Mothers who deny fathers access to the couple’s children after a break-up could be jailed

By James Chapman

PUBLISHED:00:18 GMT, 13 June  2012| UPDATED:00:18 GMT,  13 June 2012

Separated parents who fail to allow their  partners to maintain a proper relationship with their children could be stripped  of driving licences or passports, hit with curfews, ordered to do a period of  unpaid work or even jailed.

Ministers will today propose a dramatic  extension of punishments for breaches of court orders regarding care  arrangements amid concern that millions of youngsters are losing contact with  absent fathers.

The move is part of the most radical shake-up  of the family courts for decades, with a new right to ‘shared parenting’ following family breakdown to be enshrined in law.

Argument: One in five children from a broken home loses touch with the parent that leaves the family home within just three years. (Picture posed by models)
Argument: One in five children from a broken home loses  touch with the parent that leaves the family home within just three years.  (Picture posed by models)

Ministers have decided reform is necessary in  the light of heartbreaking evidence that one in five children from a broken home  loses touch with the parent that leaves the family home within just three years  and never sees them again.

Many more lose contact with a parent, most  often with fathers when mothers are awarded custody, as they grow  older.

Children’s minister Tim Loughton will  announce that the Government is to rewrite the 1989 Children Act, which states  that the child comes first in law courts in the UK.


Campaigners for fathers’ rights complain that  the courts repeatedly pander to the notion that mothers are ‘more important’ than fathers.

The Government will consult on how the law  should be changed, but its preferred option is for courts to be required to ‘work on the presumption that a child’s welfare is likely to be furthered  through safe involvement with both parents’.

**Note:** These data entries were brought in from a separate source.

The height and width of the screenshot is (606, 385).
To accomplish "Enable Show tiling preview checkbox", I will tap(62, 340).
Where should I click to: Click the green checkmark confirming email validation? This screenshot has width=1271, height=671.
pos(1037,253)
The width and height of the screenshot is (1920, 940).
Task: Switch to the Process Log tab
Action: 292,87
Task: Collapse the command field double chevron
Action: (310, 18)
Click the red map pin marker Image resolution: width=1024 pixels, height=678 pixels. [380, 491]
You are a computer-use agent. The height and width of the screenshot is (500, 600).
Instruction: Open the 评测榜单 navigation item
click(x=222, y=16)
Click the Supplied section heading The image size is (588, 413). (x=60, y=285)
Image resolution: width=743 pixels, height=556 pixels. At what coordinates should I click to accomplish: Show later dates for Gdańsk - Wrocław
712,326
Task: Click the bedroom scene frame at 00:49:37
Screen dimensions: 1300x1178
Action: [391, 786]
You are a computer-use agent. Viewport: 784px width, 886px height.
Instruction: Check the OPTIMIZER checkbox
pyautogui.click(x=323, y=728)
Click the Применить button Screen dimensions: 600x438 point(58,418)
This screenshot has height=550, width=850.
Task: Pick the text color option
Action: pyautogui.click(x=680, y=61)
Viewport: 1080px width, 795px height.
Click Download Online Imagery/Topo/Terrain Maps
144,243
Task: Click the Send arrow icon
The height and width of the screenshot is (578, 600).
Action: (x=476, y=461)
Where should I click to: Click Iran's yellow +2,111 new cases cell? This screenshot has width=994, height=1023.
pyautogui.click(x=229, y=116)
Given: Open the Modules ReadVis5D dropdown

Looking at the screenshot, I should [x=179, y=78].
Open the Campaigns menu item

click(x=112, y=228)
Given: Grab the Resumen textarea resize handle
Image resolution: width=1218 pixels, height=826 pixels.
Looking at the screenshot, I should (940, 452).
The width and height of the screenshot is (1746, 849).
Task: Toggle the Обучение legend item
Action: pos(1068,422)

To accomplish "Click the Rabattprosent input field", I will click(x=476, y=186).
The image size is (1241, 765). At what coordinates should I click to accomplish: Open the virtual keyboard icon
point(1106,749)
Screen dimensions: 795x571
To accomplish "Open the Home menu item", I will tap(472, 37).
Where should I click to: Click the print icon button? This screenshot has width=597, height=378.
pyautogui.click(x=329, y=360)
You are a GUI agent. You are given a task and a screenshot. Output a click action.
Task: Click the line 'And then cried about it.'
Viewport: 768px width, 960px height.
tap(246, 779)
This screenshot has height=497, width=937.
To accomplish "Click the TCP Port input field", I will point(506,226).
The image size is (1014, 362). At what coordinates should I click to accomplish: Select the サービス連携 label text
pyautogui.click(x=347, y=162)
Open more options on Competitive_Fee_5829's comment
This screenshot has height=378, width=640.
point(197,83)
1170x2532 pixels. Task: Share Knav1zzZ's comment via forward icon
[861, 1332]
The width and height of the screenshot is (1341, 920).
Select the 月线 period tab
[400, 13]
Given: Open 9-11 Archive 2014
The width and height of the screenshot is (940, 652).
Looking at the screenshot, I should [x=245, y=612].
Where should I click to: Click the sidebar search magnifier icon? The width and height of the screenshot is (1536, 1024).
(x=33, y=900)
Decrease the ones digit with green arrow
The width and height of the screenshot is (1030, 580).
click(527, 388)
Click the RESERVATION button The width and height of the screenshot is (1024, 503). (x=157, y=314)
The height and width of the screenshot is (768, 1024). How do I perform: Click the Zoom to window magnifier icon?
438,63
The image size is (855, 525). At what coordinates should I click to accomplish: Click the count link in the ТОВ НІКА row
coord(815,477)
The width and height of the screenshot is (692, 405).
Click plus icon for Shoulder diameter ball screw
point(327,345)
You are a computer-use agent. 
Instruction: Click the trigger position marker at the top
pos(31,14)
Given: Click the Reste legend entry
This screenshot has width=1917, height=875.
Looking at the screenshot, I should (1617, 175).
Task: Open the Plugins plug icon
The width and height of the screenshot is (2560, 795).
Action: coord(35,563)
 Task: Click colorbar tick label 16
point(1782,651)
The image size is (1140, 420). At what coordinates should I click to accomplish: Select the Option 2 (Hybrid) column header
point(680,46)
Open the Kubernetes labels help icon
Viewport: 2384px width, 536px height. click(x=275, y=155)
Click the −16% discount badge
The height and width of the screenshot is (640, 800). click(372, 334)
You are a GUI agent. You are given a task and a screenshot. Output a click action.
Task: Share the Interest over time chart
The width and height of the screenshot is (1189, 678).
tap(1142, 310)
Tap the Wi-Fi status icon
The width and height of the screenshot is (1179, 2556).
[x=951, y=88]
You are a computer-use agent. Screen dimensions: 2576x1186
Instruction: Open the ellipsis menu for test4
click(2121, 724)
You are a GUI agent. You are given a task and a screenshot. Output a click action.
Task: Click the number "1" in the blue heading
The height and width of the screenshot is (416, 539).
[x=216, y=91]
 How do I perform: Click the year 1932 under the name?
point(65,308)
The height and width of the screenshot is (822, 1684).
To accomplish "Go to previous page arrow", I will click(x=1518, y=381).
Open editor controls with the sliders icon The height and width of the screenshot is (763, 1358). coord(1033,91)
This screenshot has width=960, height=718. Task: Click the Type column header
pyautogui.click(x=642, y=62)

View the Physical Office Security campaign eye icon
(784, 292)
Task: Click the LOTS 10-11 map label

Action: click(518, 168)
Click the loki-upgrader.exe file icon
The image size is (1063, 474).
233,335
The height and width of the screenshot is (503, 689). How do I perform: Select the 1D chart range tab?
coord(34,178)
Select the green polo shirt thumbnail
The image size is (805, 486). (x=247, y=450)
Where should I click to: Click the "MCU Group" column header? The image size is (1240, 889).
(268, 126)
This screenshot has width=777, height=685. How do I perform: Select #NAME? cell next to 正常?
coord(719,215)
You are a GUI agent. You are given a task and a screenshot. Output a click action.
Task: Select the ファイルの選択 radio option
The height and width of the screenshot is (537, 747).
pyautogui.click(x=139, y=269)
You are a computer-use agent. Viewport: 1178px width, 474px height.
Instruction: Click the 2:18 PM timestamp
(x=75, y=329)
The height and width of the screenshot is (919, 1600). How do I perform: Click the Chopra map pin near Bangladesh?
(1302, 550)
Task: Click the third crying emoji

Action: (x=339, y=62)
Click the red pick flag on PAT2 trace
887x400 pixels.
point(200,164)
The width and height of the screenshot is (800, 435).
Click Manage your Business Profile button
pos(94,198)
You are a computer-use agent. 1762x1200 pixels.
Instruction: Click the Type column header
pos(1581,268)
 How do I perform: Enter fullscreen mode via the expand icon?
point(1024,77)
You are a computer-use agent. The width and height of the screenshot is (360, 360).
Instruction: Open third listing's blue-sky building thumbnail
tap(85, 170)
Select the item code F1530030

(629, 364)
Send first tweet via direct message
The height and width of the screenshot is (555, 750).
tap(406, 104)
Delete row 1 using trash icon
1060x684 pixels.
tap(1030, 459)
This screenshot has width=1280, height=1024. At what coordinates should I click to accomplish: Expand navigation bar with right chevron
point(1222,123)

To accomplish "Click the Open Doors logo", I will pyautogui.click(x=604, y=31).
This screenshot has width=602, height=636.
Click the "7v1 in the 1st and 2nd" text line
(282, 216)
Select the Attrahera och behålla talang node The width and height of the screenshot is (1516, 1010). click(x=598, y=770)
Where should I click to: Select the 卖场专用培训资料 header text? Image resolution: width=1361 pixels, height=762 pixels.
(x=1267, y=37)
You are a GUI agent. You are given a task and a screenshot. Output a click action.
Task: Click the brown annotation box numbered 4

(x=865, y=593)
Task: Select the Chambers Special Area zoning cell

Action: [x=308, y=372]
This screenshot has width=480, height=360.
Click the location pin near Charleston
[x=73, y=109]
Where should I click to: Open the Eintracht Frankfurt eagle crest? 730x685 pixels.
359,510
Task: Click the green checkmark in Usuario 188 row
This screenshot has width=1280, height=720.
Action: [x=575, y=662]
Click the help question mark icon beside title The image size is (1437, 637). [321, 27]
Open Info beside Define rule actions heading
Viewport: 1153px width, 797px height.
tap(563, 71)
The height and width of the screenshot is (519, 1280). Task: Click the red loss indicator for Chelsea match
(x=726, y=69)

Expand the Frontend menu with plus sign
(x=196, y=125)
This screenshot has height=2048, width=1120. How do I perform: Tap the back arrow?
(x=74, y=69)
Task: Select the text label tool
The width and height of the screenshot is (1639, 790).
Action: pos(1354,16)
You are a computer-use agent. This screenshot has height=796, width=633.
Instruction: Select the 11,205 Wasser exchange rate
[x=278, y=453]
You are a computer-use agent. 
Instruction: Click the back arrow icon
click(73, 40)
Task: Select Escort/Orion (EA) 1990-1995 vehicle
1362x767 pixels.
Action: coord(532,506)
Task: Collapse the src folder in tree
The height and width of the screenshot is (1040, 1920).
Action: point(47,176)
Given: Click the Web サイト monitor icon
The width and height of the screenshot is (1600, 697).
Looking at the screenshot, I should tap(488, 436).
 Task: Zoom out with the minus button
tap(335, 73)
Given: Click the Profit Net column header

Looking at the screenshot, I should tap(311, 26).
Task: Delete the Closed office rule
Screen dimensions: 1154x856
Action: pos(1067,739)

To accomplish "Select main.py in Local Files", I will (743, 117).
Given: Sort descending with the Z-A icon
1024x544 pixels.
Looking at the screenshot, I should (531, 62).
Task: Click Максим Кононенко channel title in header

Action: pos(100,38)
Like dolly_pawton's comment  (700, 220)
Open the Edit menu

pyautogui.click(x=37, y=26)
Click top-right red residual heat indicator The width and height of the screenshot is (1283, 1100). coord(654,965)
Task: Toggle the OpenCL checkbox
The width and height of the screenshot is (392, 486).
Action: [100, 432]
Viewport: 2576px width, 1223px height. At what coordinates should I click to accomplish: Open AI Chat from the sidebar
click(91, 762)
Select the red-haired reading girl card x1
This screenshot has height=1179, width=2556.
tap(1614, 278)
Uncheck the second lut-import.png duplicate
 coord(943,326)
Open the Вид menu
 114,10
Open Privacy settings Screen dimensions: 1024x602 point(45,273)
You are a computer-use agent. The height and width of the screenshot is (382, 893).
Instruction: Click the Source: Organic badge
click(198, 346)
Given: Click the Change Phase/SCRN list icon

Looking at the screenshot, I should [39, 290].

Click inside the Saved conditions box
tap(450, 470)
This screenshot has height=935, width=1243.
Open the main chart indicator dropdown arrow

Unless their welfare is threatened by staying  in touch with either their mother or father, children must have an equal right  to a proper relationship with both, ministers say.

The move is designed to ensure that the  parent who moves out of the family home – normally the father – cannot be cut  out of their children’s lives following an acrimonious separation.

Ministers say they also want to ‘put a rocket  under the courts’ to ensure that parents who flout court orders about access or  care arrangements are punished.

Courts are to be told to deploy existing but  rarely-used sanctions more often, including fines, unpaid work or imprisonment.

The Government is also considering giving  them new powers to withhold passports or driving licences and order curfews  requiring an offending parent to remain at a specified address between certain  hours.

‘We need to clarify and restore public confidence that the courts fully  recognise the joint nature of parenting’

Tim Loughton, Children’s  Minister

‘Parents must understand that enforcement  action is available and will be used where necessary to ensure… contact  decided for the benefit of the child,’ the Education Department’s consultation  paper says.

Mr Loughton said: ‘Our starting point is that  we want most parents to resolve disputes out of court, wherever possible – that’s why we are investing in and promoting family mediation services and other  support to help parents reach agreements in their child’s best  interests.

‘But we must improve the system where court  cannot be avoided – where disputes are intractable or complex or children’s  welfare is at risk.

‘We need to clarify and restore public  confidence that the courts fully recognise the joint nature of parenting.

‘We want the law to be far more explicit  about the importance of children having an ongoing relationship with both their  parents after separation, where that is safe and in the child’s best  interests.

'Both parents have a responsibility and a role to play in their children's upbringing': Deputy PM Nick Clegg
Both parents have a responsibility and a role to play  in their children’s upbringing’: Deputy PM Nick Clegg

‘Where parents are able and willing to play a  positive role in their child’s care, they should have the chance to do so. This  is categorically not about giving parents equal right to time with their  children – it is about reinforcing society’s expectation that mothers and  fathers should be jointly responsible for their children’s upbringing.’

Deputy Prime Minister Nick Clegg said: ‘Both  parents have a responsibility and a role to play in their children’s upbringing  and we want to make sure that, when parents separate, the law recognises  that.’

The Government’s announcement overturns the  main finding of a family justice review, conducted for the Government by  businessman David Norgrove, which was published last November.

It concluded that giving fathers shared or  equal time, or even the right to maintain a meaningful relationship with their  children ‘would do more harm than good’.

The review for the Ministry of Justice was  branded a ‘sham’ that dramatically undermined David Cameron’s pledge to be the  most family friendly government in history.

The proposals sparked a Cabinet revolt, led  by Work and Pensions Secretary Iain Duncan Smith and Mr Clegg, who insisted the  law must be amended to strengthen fathers’ rights.